Posted: 04/16/2012 3:51 pm

Are we witnessing the beginning of the end of the death penalty in America? All of it might come down to a basic issue of supply.

So, what do you do if you are a hangman who runs out of rope? To put it in more conventional terms, suppose you are a state that executes people by lethal injection, but you're running out of the lethal chemicals used to put people down like animals.

Perhaps you'd do what some states have done and buy your chemicals on the black market, so to speak.

In March, Judge Richard J. Leon, a federal judge in Washington, D.C., issued an order and opinion banning the importation of sodium thiopental, an anesthetic and the first of a three-chemical cocktail administered to a condemned inmate. Once the inmate is unconscious, he or she is injected with pancuronium bromide, which paralyzes the person, and potassium chloride, which causes death through cardiac arrest.

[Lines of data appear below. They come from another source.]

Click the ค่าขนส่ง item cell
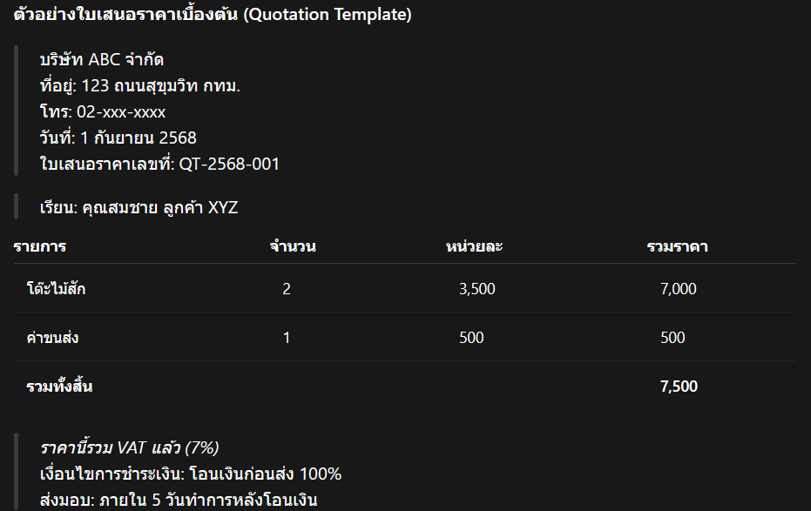 52,338
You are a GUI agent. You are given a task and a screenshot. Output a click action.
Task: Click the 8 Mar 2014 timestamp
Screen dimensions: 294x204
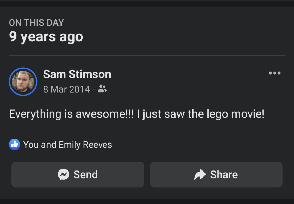click(66, 89)
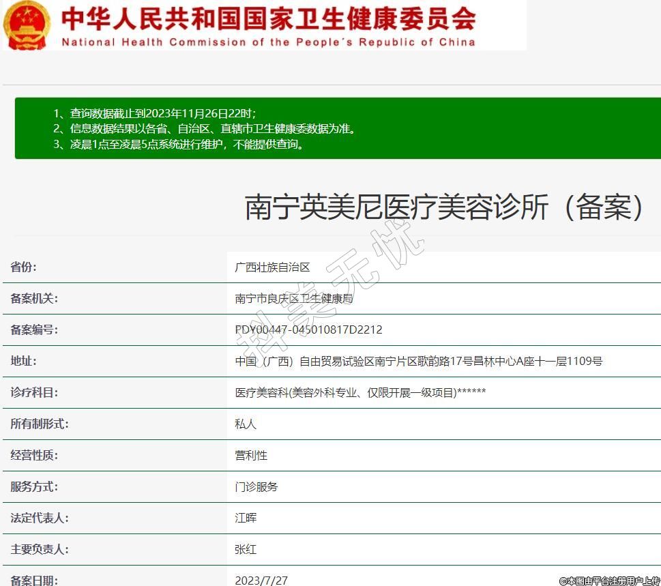Select the 省份 row label
This screenshot has width=661, height=586.
(x=24, y=267)
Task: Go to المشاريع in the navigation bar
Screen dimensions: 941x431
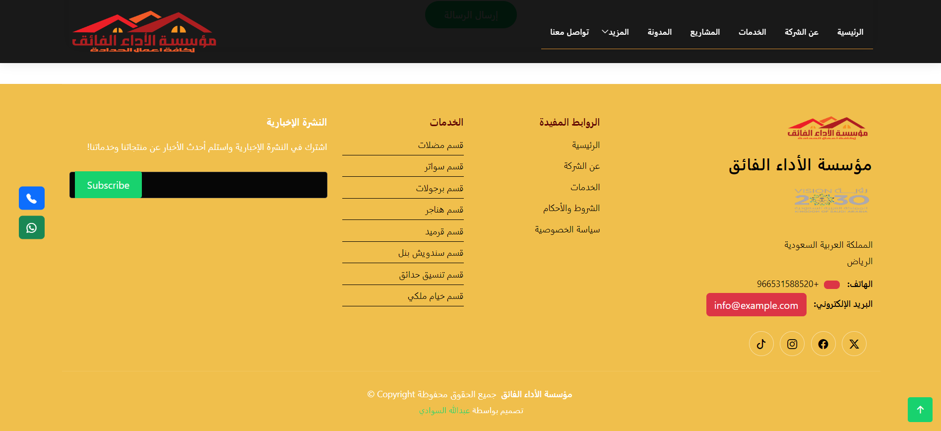Action: pos(704,32)
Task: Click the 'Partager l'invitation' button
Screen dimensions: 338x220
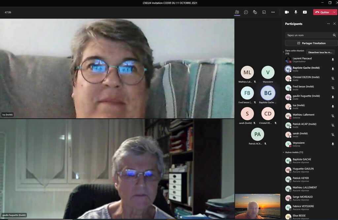Action: point(311,43)
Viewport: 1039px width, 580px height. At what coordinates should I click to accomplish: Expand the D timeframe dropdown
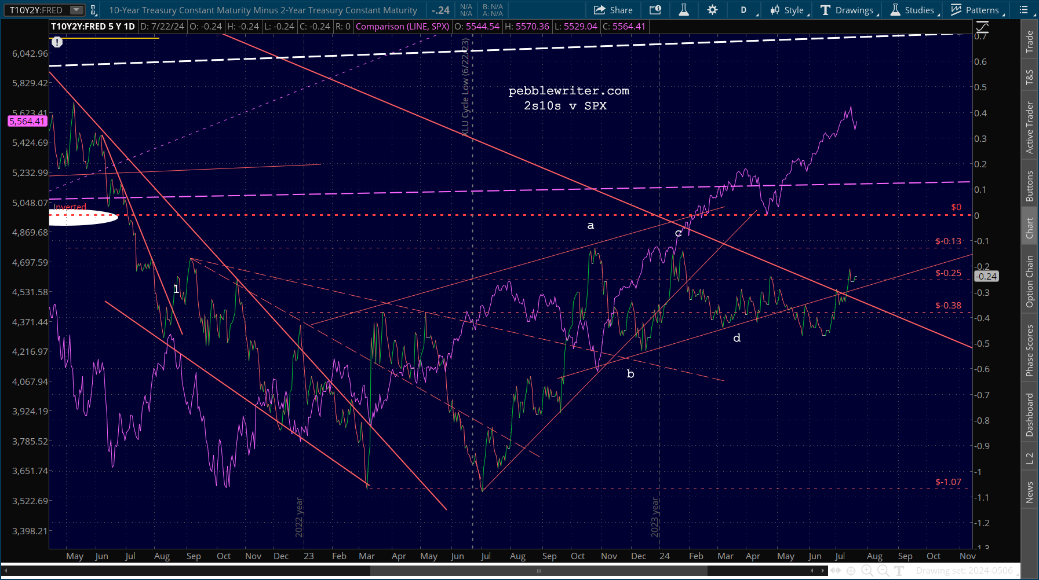743,10
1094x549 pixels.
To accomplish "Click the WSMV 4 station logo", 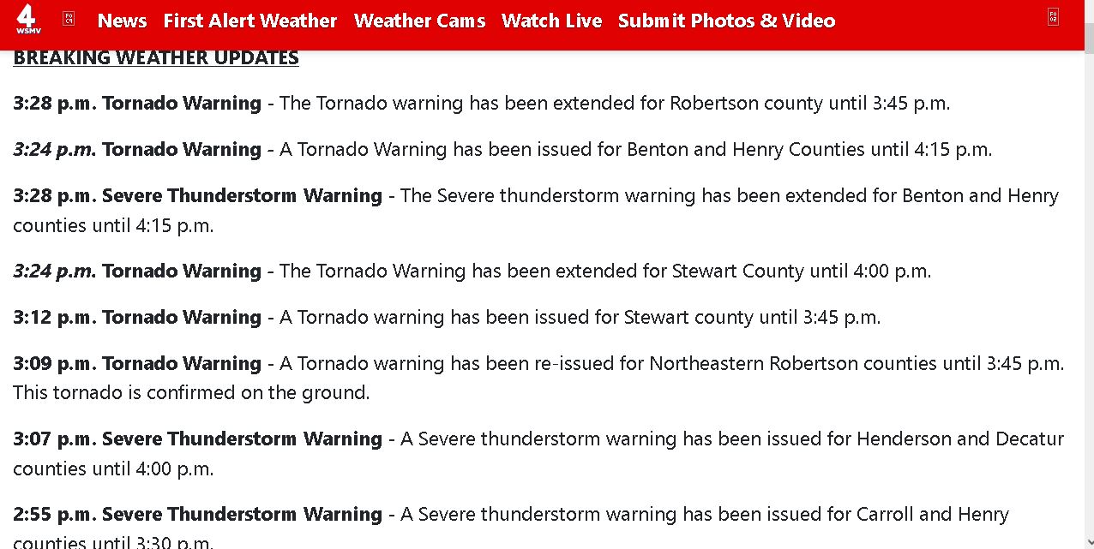I will [27, 20].
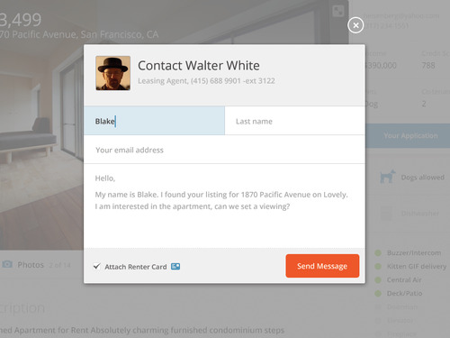Click the Renter Card icon
Screen dimensions: 450x338
click(x=176, y=267)

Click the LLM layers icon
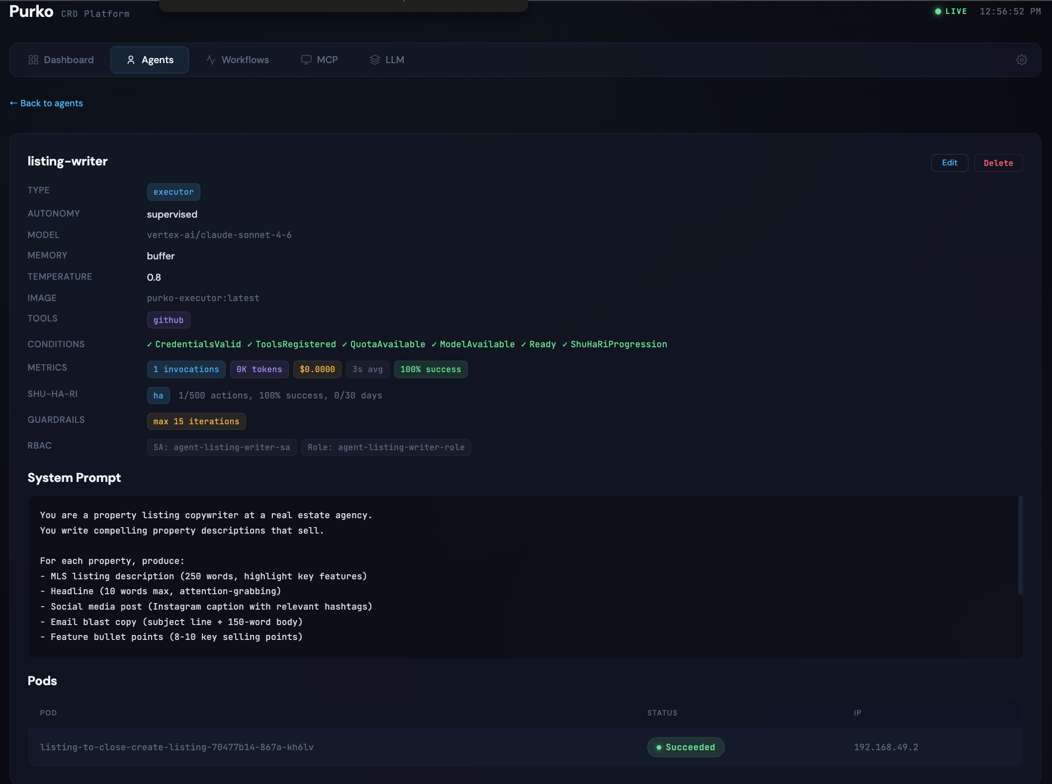pos(375,60)
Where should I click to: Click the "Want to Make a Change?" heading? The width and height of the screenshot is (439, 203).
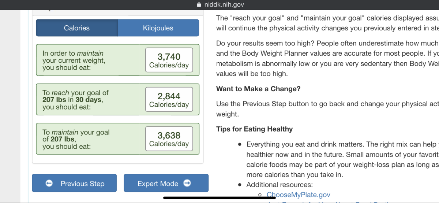[258, 89]
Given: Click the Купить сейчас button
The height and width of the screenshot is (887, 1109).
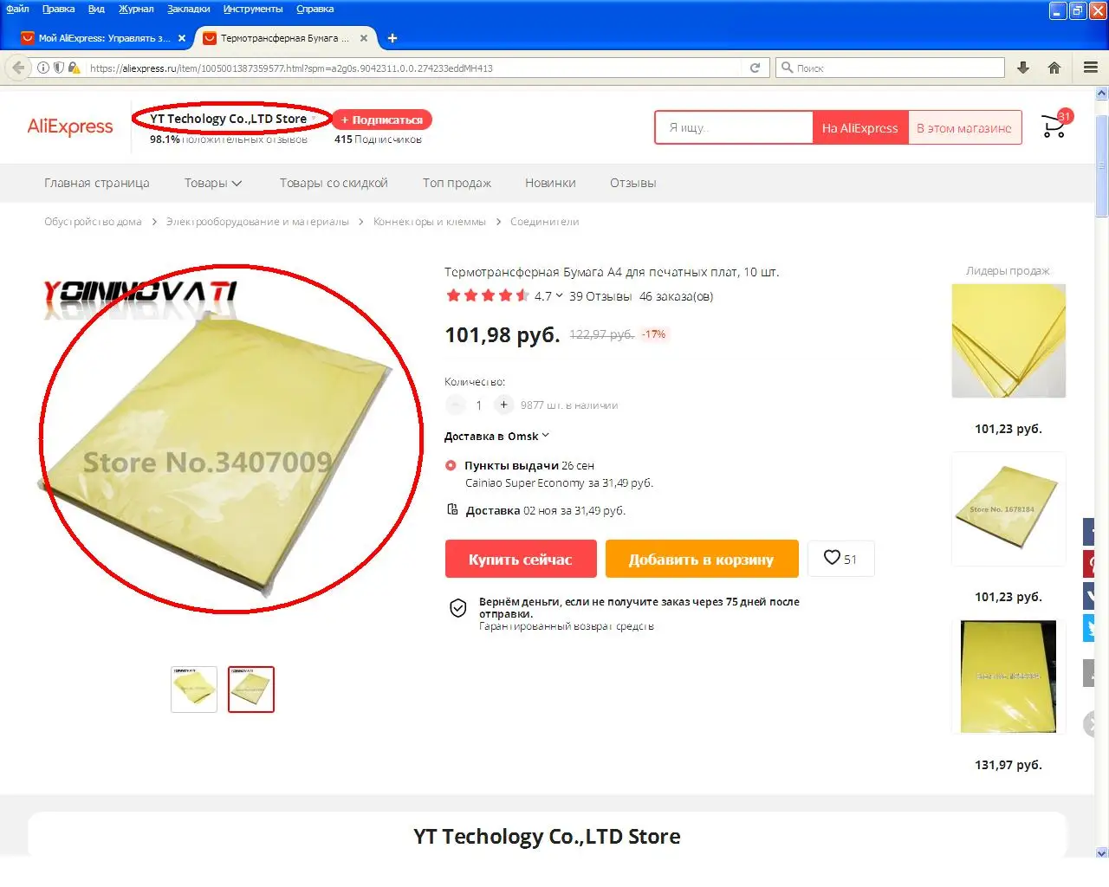Looking at the screenshot, I should (521, 559).
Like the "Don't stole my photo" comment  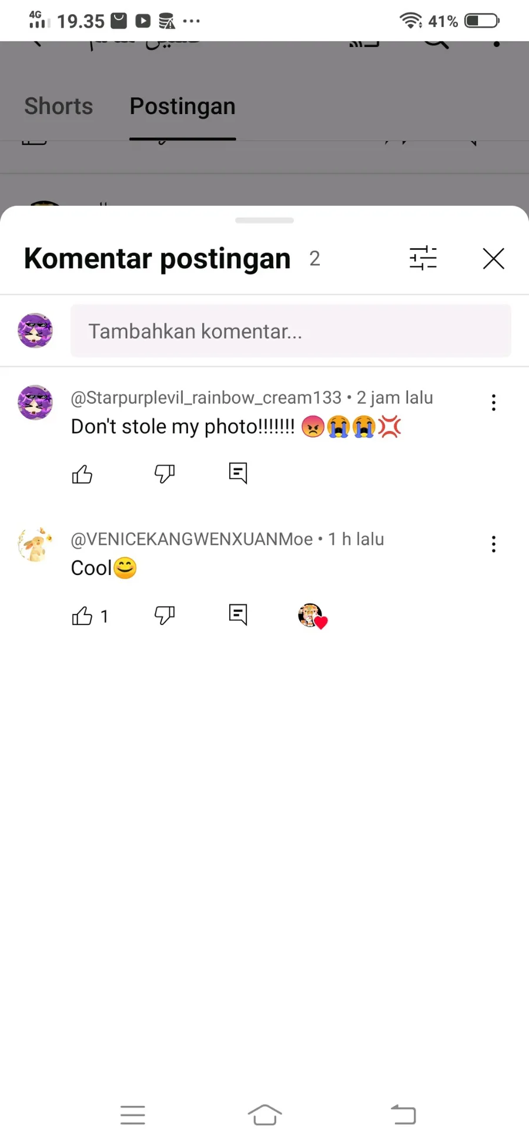coord(82,474)
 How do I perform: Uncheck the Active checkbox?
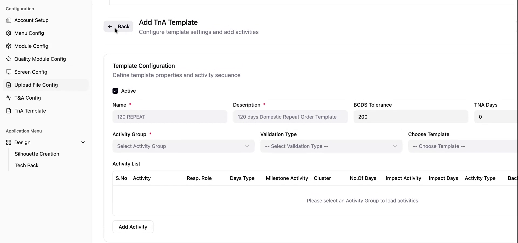[115, 91]
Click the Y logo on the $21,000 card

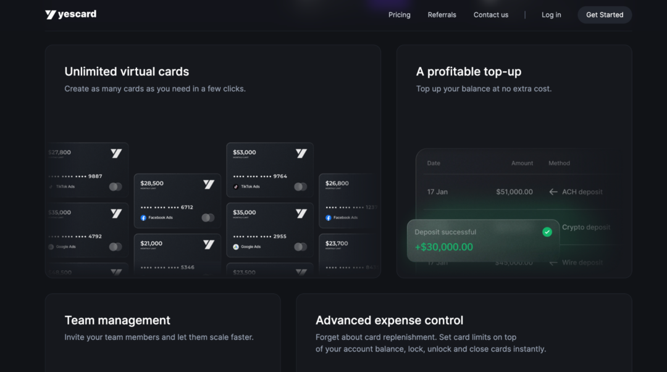[x=209, y=244]
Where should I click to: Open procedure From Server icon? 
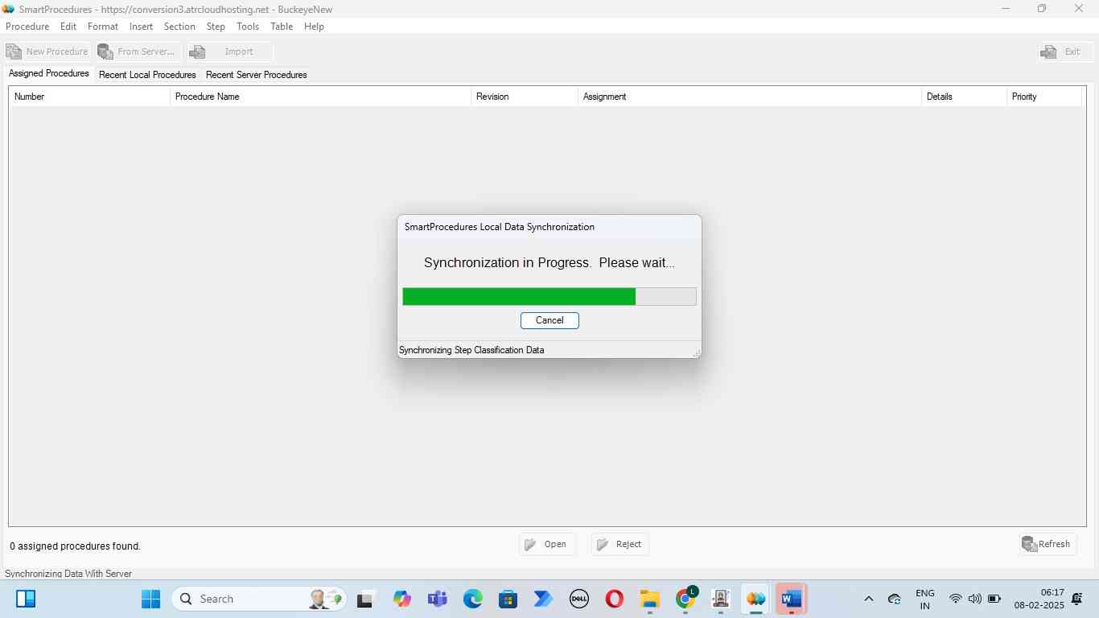click(106, 52)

According to the judge, it was disappointing that the Food and Drug Administration (FDA) broke the law by allowing shipments of the drug from foreign countries, unapproved for the purpose of executions. Without FDA approval, according to the judge, the sodium thiopental would fail to put the inmate to sleep, causing "conscious suffocation, pain, and cardiac arrest."

Judge Leon ordered the FDA to notify state corrections departments that they must surrender the drug to the FDA.

The drug is only available overseas, as the only U.S. manufacturer recently ceased production last year amid controversy over its use. Moreover, the European Union recently announced restrictions on export of the drug. But with sodium thiopental unavailable, the most logical replacement is pentobarbital. This replacement drug, which is a more expensive alternative, has been used by 12 states to put 47 people to death since 2010, according to the Death Penalty information Center, and is widely used to put down animals. In addition, the chemical is used to treat insomnia and as a seizure treatment for epilepsy.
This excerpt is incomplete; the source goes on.